Recuerdos del ayer

Por 28 enero 2019 febrero 7th, 2019 Relatos

Madame de Crégny ya peina canas. Su cuerpo, antes grácil y delicado, se ha transformado en el de una matrona francesa entrada en carnes que dedica su vida a las labores propias de su condición.  Pero aún guarda ese porte elegante que la distinguió a sus ojos muchos años atrás y esa mirada risueña de color añil que él tan bien recuerda. De carácter pragmático, siempre supo que la vida no le iba a conceder la capacidad de decidir, así que se acomodó a las situaciones para sacar el mayor partido posible de ellas. Solo tuvo un instante de rebeldía en su juventud. Fue cuando se conocieron. Pero pronto, las circunstancias se impusieron y tuvo que aceptar de mala gana aquel matrimonio impuesto con De Crégny. Aunque su corazón atesoró durante años ese amor prohibido, su razón la instó a convertirse en un ente modélico de esposa, madre y, ahora abuela, sin tacha ni imperfección. Los salones de su casa se han convertido en lugar de reunión de aquellas familias francesas que gustan de pasear su palmito adornadas de alhajas entre los pares del reino, ávidas de chismes cortesanos con los que llenar sus vacías vidas encorsetadas.

Sin embargo, aunque habría querido, él no ha podido ser tan práctico como su amada durante esos años de separación. George nunca se ha casado. Ha preferido enrolarse en cualquier causa guerrera obviando que el legado de los Keith descansa sobre sus hombros. Su deber de preservar el clan para su apellido ha pasado a segundo plano pues se juró que nunca se desposaría con alguien que no fuera ella. Todavía hoy guarda un parecido al joven idealista que fue. Aunque su cuerpo se haya deteriorado y las arrugas hayan horadado su piel, los años de constante ejercicio y frugal vida castrense han conservado su esbelta figura. Ha viajado, ha luchado y se ha codeado con las más altas esferas europeas. Su lealtad para con la casa Estuardo le ha llevado a España, Francia y Prusia, donde reside desde hace un tiempo. Y su amistad con Federico II le ha granjeado que las puertas de la casa real prusiana siempre hayan estado abiertas para él.

El encuentro entre ambos, tantos años después, ha sido breve, intenso, pleno de esa añoranza que solo dos amantes separados a la fuerza por diferencias religiosas pueden salvaguardar. Han engarzado sus miradas unos instantes y ambos han sabido que la llama del amor todavía arde fuerte y salvaje. Y, aunque el intercambio de frases y cumplidos ha sido meramente formal, dada la situación requerida en un salón repleto de caballeros y matronas,  sus miradas y sus gestos han tomado las riendas en esos escasos momentos de remembranza.

Cuando él ha cruzado la puerta de su casa para no volverse a ver, ella se ha excusado de la reunión alegando una repentina jaqueca para ya, en la soledad de su inmaculado cuarto, poner en palabras los sentimientos que la han embargado ante su presencia.

«Cuando nos volvimos a encontrar, después de un lapso de muchos años, hicimos un descubrimiento que nos sorprendió y afectó a ambos. Hay un mundo de diferencias entre un amor que ha durado toda una vida y aquel que ha ardido durante la juventud y luego ha parado. En nuestro caso, el tiempo no ha desnudado defectos ni mostrado lecciones amargas; ninguna ilusión ha sido destruida. Por lo que, a pesar de los años transcurridos, cuando nos hemos encontrado en nuestra madurez, los sentimientos tiernos, puros, solemnes, han surgido de nuevo y han superado cualquier otro sentimiento que nuestra naturaleza haya sido capaz de crear.»[1]

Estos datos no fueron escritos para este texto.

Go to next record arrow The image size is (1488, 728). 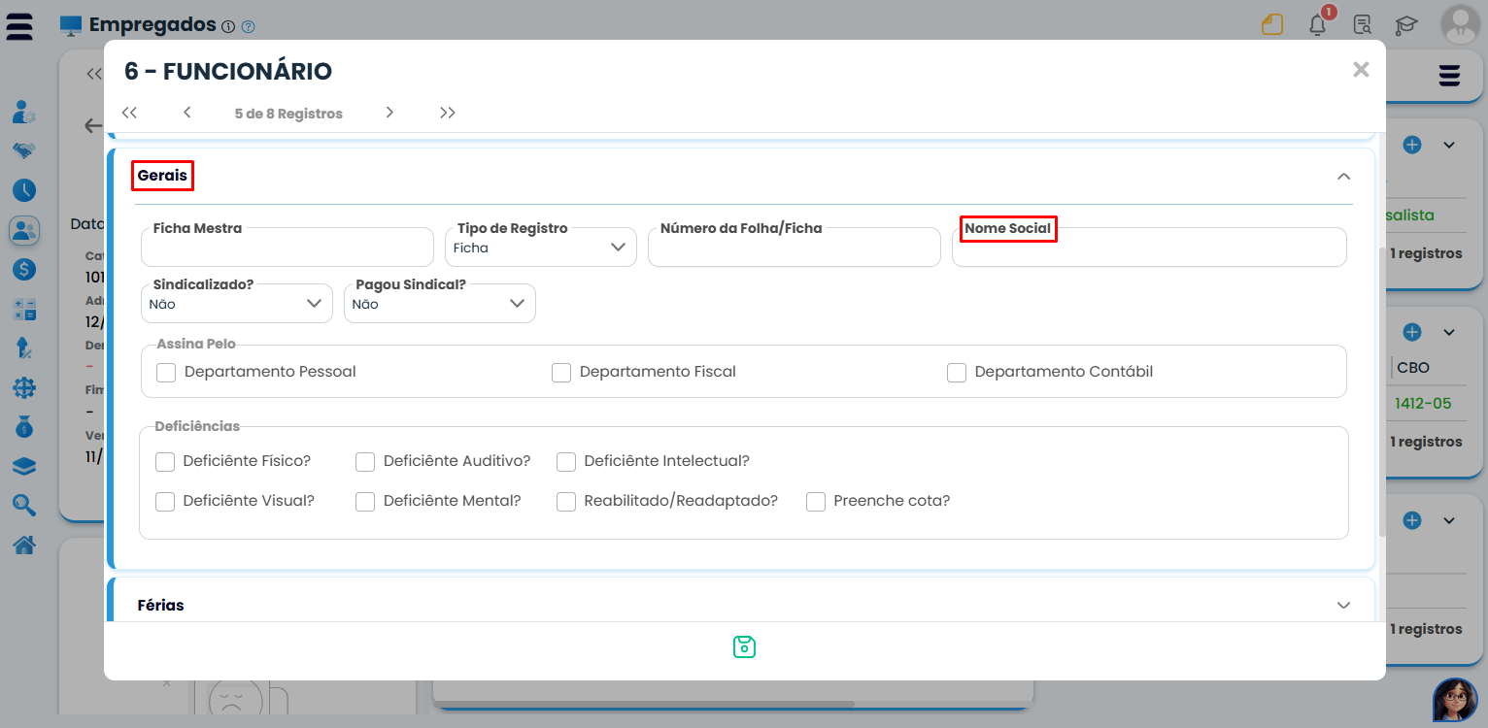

Tras cerrar su diario personal y guardarlo en el cajón secreto de su tocador, toca la campanilla que hará venir a su criada. Necesita desvestirse, envolverse en el suave plumón de su cama y rememorar todas aquellas palabras no pronunciadas en el encuentro para que le sirvan de aliento el resto de su vida.

Ya volverá al día siguiente a colocarse la máscara de dama noble de la Corte parisina y a atender aquellas obligaciones que se esperan de ella. Ya recuperará mañana esa vida regalada que no deseó pero que le fue concedida. Ya quedará un día menos para que sus almas se encuentren en el más allá y puedan vivir eternamente unidas.

[1] Fragmento extraído de TAYLOR, J., “The great historic families of Scotland. Vol. 1”, Londres, J.S. Virtue & Co., 1889, p. 120. (Trad. de la a.)